TASK DIRECTIONS:
In the records below, find each line with the word "will" and copy it.

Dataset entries

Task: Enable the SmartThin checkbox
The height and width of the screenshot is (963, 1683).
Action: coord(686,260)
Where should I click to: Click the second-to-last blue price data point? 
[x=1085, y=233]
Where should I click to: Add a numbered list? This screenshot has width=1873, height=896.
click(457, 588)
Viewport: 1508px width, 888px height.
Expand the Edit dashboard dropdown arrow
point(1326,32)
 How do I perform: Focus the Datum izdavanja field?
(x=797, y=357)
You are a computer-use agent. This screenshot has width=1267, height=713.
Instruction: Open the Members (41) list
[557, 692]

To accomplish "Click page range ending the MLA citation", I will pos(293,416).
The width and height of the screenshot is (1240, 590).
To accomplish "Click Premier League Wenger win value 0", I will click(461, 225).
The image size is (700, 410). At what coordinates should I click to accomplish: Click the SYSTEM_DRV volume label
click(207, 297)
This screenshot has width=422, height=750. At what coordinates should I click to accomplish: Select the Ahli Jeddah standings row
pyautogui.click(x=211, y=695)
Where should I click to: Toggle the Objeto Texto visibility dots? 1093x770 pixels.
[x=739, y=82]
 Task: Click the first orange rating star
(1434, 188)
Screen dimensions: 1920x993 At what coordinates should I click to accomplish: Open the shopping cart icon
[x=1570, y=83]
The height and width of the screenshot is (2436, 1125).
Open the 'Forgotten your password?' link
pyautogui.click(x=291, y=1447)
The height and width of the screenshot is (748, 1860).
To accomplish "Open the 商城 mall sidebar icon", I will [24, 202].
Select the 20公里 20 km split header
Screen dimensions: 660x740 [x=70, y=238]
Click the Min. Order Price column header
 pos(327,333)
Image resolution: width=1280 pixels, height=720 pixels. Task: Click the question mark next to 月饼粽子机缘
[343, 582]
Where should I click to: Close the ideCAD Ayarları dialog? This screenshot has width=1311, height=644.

EXPECTED ANSWER:
To accomplish "Click page range ending the MLA citation", I will pos(293,416).
To accomplish "Click Premier League Wenger win value 0", I will click(461, 225).
To accomplish "Open the 商城 mall sidebar icon", I will [24, 202].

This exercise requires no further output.